The Iran Deal: What it Is and What it Isn’t by The Elephant's Child

Confusion reigns over every mention of the “Iran Deal.” And it is back in the news and at a moment in time when confusion over every tiny thing about the Trump administration, not to mention the large things, seems to set off what might be called a panic attack in the Democrats. Any ability to talk about such things calmly and seriously has gone by the wayside. It’s some kind of contagious dementia.

Iran is not a friendly Middle Eastern country. They support most of the worlds terrorism and terrorists, are attempting to become a nuclear power, are making trouble wherever they can in the Middle East and elsewhere, and generally fall in the category of bad guys. Very bad guys.

The Obama administration signed a nuclear deal with Iran. It is not a treaty, but just an informal deal to relieve sanctions on Iran if they stop trying to get nuclear weapons. They are supposed to get inspections to see if they are doing what they claim, but that isn’t happening, and everybody’s worried about what will happen, what the Trump administration will do, what can be done or not done. All is confusion.

Frederick W. Kagan, a scholar at AEI on Foreign and Defense Policy, the Middle East and Terrorism in general, has spelled out the facts of the deal and attempted to alleviate the confusion so we have some understanding among the reports from the media, most of whom don’t seem to understand any more than we do.

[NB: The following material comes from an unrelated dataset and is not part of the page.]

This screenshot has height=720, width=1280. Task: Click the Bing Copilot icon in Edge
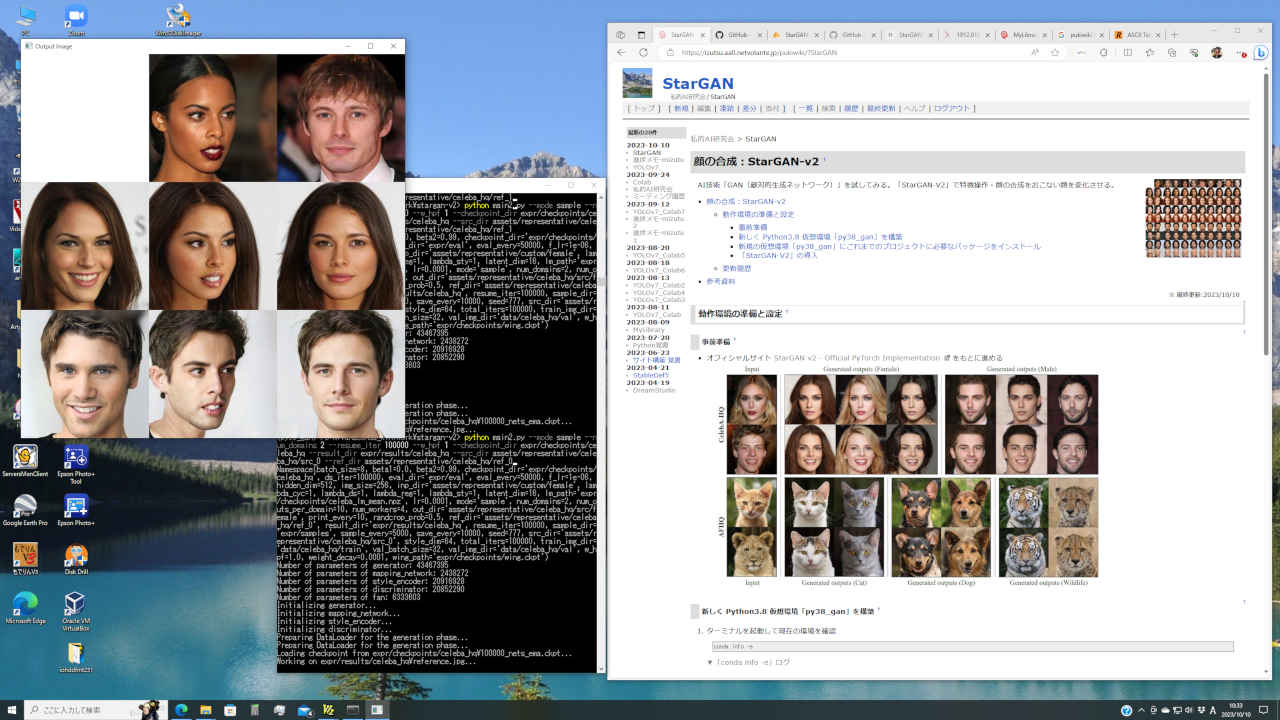1261,52
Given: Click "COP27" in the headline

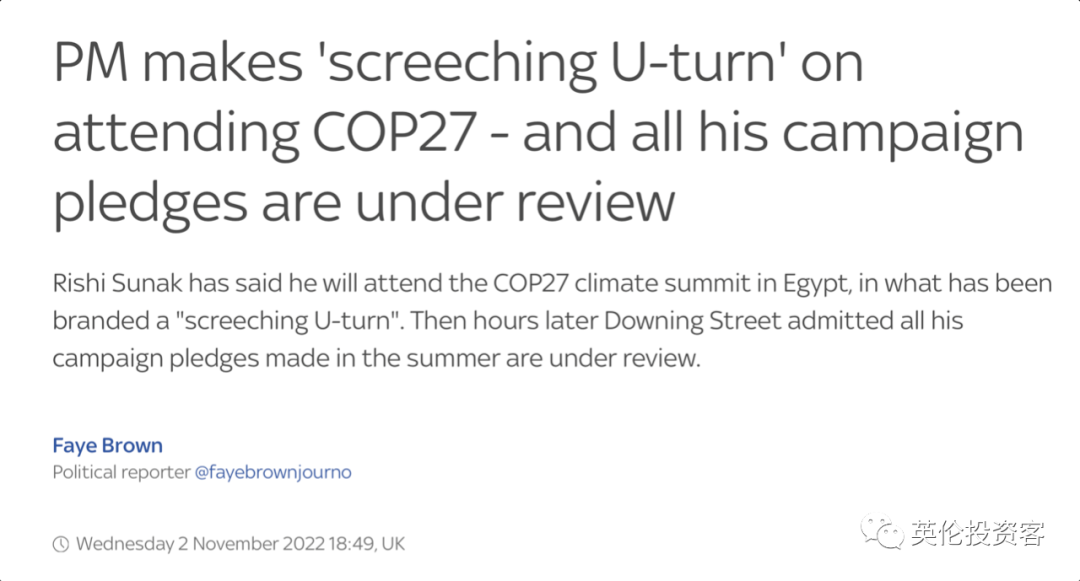Looking at the screenshot, I should 395,131.
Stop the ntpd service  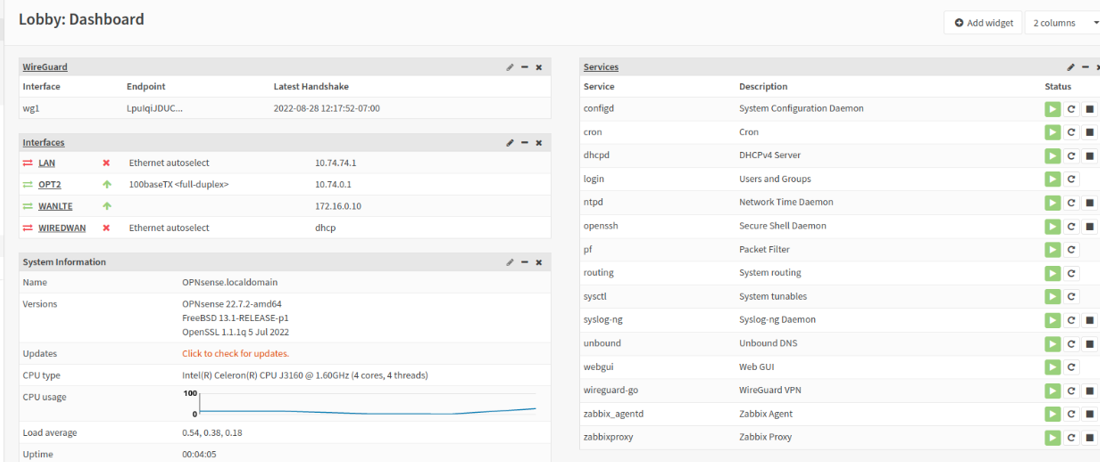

Do read the whole thing, or better yet print it out or save it. This is going to be a major bone of contention for some time yet, and the Democrats are off the tracks, partly because it was an Obama effort, partly because they are quite sure that Trump is starting a new war, or is too irrational to do the right thing, or is anxious to start something or who knows what catastrophe the evil Trump will devise.  In other words, we need to know what they are talking about. Knowing what they are talking about is the best defense.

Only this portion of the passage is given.